#### [WHAT YOU SHOULD DO]
Look below for the line with "Where should I click to: Click the undo". Retype it and every line after it to the end, exactly, but leave out the pictures.

(Records drawn from a dataset)
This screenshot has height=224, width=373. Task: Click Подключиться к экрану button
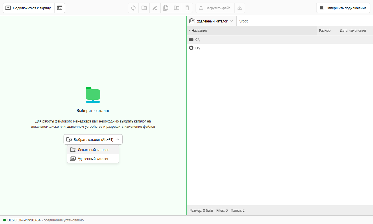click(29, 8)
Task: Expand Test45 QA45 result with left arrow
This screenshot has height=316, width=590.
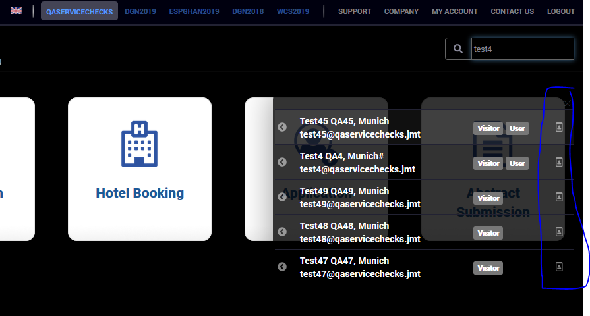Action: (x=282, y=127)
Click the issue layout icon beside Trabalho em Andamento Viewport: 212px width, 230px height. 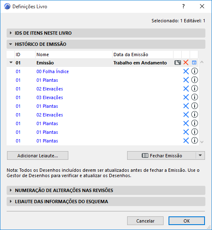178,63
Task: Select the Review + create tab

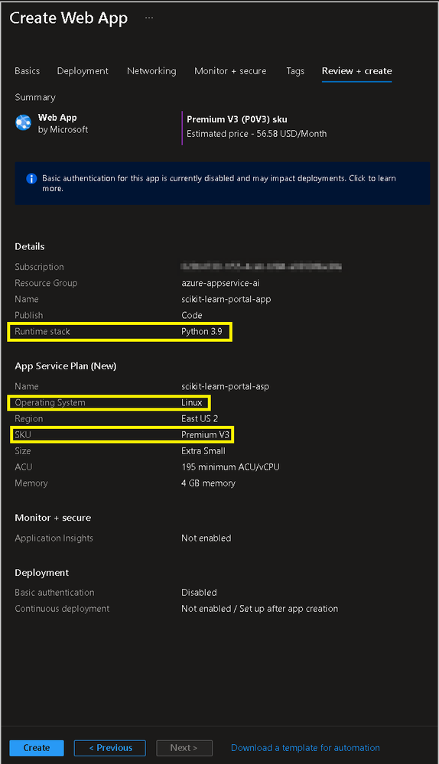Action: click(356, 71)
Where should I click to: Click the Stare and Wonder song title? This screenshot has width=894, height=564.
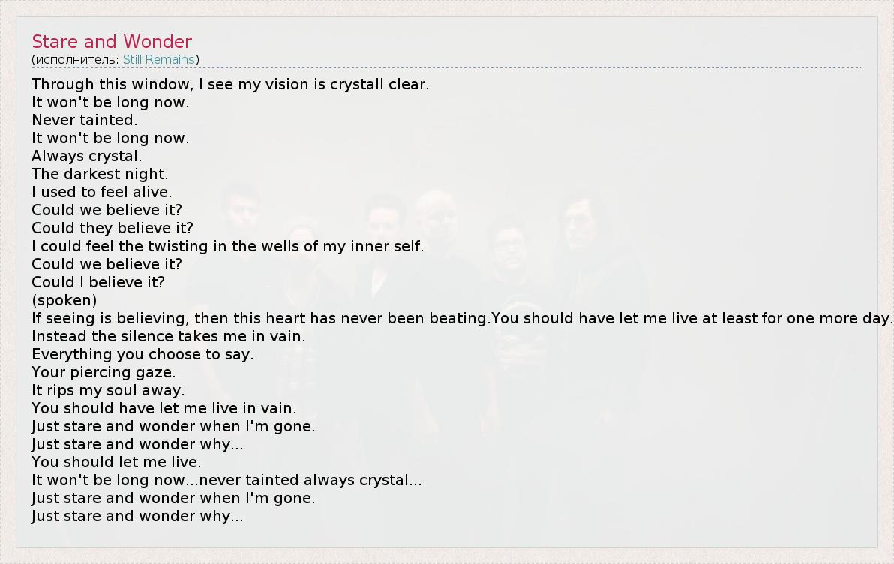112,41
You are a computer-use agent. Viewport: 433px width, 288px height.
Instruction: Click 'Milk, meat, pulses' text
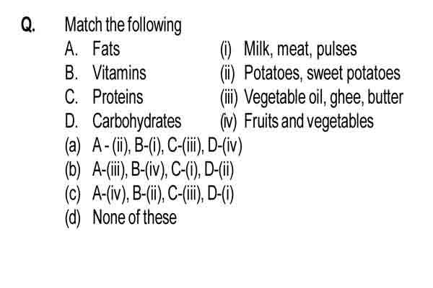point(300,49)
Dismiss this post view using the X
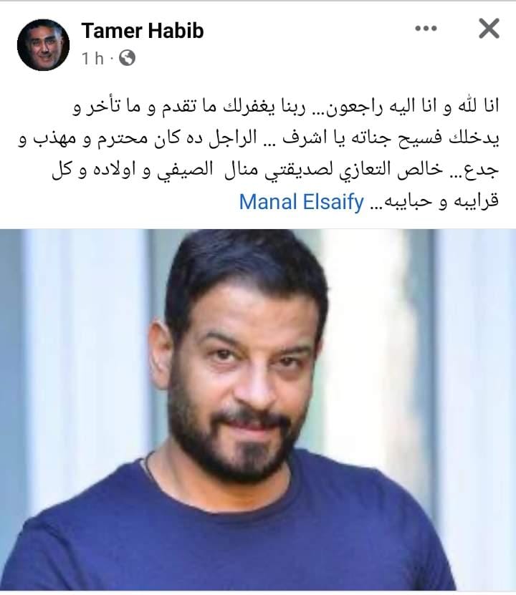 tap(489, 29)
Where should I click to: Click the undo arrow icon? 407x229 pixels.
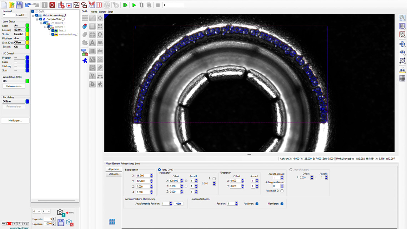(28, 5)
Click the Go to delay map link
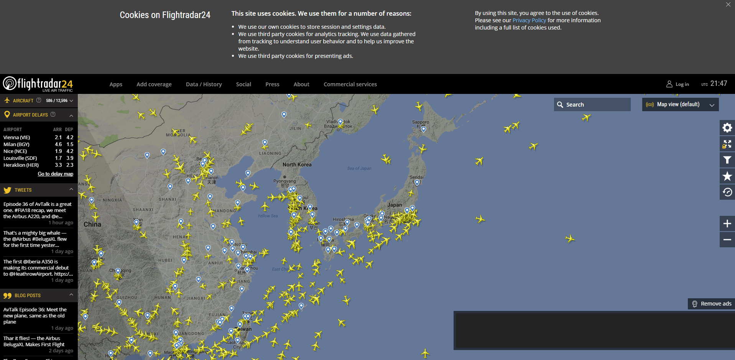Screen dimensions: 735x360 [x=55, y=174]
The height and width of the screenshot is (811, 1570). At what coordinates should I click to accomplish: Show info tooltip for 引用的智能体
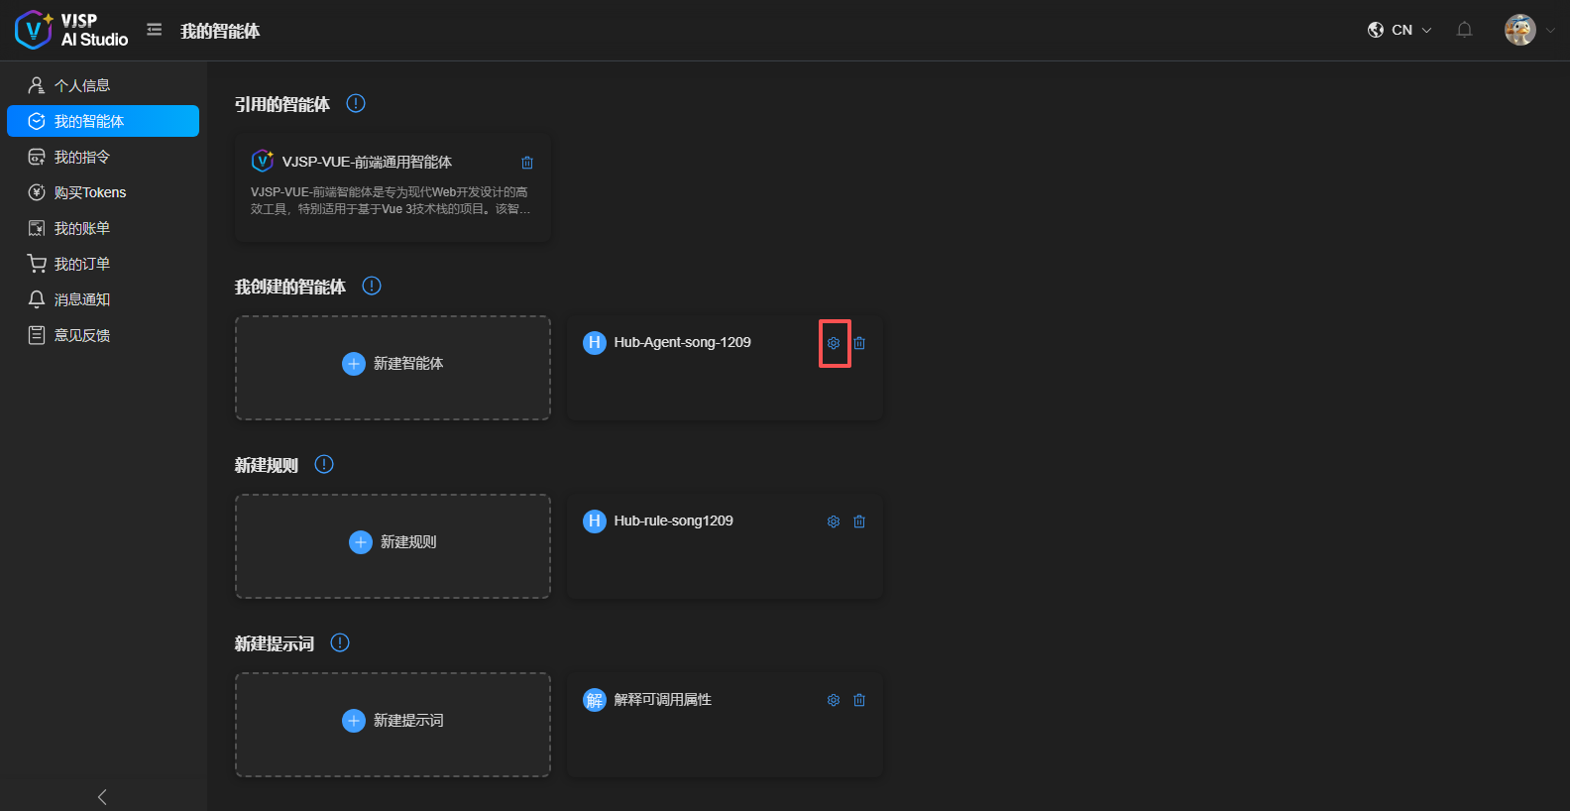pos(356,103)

#### [OUTPUT FOR THIS TASK]
Where should I click to: Click the undo arrow icon? 407x229 pixels.
(28, 5)
Click the Go to delay map link
Screen dimensions: 735x360 [x=55, y=174]
The height and width of the screenshot is (811, 1570). At what coordinates should I click to accomplish: Show info tooltip for 引用的智能体
pos(356,103)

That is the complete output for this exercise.